Women all over the country demand to know: was a sexual harassment complainant, along with members of her family, subjected to such invasive hacking—and if so, to what purpose and by whom? How can any woman in India ever be expected to pursue a complaint against a hierarchical superior in the face of the chilling possibility that this may expose her and her loved ones to such a sinister criminal invasion of privacy? The Supreme Court’s response to the woman’s complaint in 2019 had been to set up an In-House Committee of three sitting Judges of the Supreme Court.

The complainant withdrew from the said In-House Committee proceedings, stating that the Committee refused to inform her about the procedure being followed; she was not allowed to have her lawyer present; the proceedings were not recorded; and copy of her testimony was not simultaneously given to her. She also stated that she and her family members were being intimidated and followed. The In-House Committee ex-parte concluded by awarding CJI Ranjan Gogoi, a clean chit. After retiring as Chief Justice of India, Mr. Gogoi is now a Rajya Sabha M.P. from the ruling party.

The recent revelations in the Pegasus project now suggest that far from being a perpetrator of such a plot, the complainant along with her family members was the victim of an elaborate program of illegal hacking and spying. If the complainant was under such criminal duress at the time, can the proceedings of the In-House Committee really have been free and fair? The silence of the Supreme Court as an institution on these revelations is deeply troubling for women in India.

There are many questions that the Government of India, the Home Ministry, Mr. Ranjan Gogoi, and the NSO must answer, but as citizens we do not have the power to command such answers from these powerful entities. The Supreme Court has the power and duty to ask these questions, and it must speak for us— just as you recently assured us while speaking at an event in mid-July, “People are confident that they will get relief and justice from the judiciary.

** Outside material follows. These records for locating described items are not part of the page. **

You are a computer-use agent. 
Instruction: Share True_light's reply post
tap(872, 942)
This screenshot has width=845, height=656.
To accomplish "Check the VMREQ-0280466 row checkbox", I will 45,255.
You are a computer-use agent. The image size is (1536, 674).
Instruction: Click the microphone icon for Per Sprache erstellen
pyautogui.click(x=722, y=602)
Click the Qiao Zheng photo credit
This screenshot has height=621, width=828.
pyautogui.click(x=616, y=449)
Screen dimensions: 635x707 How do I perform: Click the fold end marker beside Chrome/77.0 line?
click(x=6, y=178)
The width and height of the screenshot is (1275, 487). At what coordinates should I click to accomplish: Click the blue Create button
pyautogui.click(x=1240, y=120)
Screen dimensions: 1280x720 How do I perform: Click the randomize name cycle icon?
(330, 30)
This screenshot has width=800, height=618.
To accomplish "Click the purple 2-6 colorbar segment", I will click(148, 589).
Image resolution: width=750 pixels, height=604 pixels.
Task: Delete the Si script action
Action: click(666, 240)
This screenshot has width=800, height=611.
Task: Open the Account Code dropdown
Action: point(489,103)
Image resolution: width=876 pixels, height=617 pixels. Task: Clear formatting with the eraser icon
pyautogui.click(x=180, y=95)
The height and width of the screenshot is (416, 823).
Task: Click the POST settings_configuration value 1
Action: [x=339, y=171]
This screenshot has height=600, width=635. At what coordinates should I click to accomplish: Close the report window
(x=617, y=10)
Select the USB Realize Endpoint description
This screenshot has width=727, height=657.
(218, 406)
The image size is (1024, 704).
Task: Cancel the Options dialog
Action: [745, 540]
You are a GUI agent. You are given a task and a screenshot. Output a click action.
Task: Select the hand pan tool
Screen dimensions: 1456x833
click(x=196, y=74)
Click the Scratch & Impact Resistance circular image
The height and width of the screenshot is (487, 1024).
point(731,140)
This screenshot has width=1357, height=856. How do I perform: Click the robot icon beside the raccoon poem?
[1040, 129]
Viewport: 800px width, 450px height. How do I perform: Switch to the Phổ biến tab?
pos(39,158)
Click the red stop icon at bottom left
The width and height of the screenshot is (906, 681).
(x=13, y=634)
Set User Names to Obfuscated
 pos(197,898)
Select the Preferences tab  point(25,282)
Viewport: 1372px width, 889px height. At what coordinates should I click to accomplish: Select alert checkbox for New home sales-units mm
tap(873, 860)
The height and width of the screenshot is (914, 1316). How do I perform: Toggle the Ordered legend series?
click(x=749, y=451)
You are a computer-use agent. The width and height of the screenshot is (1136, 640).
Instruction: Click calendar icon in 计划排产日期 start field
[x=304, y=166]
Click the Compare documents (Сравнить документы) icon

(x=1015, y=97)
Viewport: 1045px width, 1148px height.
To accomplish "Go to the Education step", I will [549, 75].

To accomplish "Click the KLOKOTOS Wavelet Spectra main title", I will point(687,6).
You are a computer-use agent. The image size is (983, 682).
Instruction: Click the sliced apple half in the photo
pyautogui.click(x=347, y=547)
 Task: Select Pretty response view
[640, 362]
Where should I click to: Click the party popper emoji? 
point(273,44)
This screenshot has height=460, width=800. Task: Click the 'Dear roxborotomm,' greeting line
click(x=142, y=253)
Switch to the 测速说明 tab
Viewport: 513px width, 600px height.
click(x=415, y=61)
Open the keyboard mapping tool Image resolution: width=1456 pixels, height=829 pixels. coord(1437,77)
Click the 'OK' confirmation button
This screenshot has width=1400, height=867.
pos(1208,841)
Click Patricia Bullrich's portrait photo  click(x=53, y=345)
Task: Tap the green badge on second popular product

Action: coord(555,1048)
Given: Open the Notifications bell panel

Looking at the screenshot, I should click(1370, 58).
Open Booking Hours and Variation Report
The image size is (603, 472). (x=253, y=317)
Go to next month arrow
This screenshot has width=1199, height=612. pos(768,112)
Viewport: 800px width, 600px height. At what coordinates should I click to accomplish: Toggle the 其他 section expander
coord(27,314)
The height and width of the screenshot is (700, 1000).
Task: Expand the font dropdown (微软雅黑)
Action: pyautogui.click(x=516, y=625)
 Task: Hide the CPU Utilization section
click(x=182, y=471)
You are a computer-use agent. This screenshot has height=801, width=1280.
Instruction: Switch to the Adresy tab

They know that when things go wrong, the judiciary will stand by them. The Indian Supreme Court is the guardian of the largest democracy.”

We hope that your office will lose no time in taking notice of this matter, and seeking timebound answers to protect our rights and freedoms, its own credibility as an institution and in defence of our Constitution.

The Indian public, and the women of India in particular, troubled by the questions as to whether any Indian entity purchased Pegasus, who that entity was, how it was paid for
(given that the costs are reportedly estimated to amount Rs 1.5 crore per phone)?

If it was indeed purchased, how were the targets for hacking chosen and what use was made of the information so gained? What were the admissible justifications for such targeting, and before which Constitutional authority were they presented? Which Constitutional authority oversaw or reviewed the criminal violation of privacy of so many individuals, including journalists, politicians, lawyers, human rights activists, and academics (and the SC staffer and her family members) so that they came to be on the list of Pegasus targets? We believe that the Supreme Court can only instil confidence in people’s, and particularly women’s minds by transparently demanding and making public all answers relating to the use of Pegasus in India.

Above all, we look to the Supreme Court to declare a moratorium on the export, sale, transfer and use of Pegasus in India.

We seek your assurance that the institution of the Supreme Court of India is committed to upholding conditions free of intimidation as a prerequisite for fair inquiry in all matters, including inquiry into complaints of sexual harassment in the workplace (for which, regrettably, the Supreme Court of India has yet to institute an inquiry and redressal mechanism that judiciously combines the principles underlying its Vishaka judgment and the concerns of independence of the judiciary). The Supreme Court must fulfil its institutional obligations to provide women a safe workplace, and to that end, ensure full protection to complainants, their families and lawyers from cyber warfare.

We raise the concerns we do in this letter in order to safeguard the independence of the
judiciary, and its commitment to gender equality and freedoms.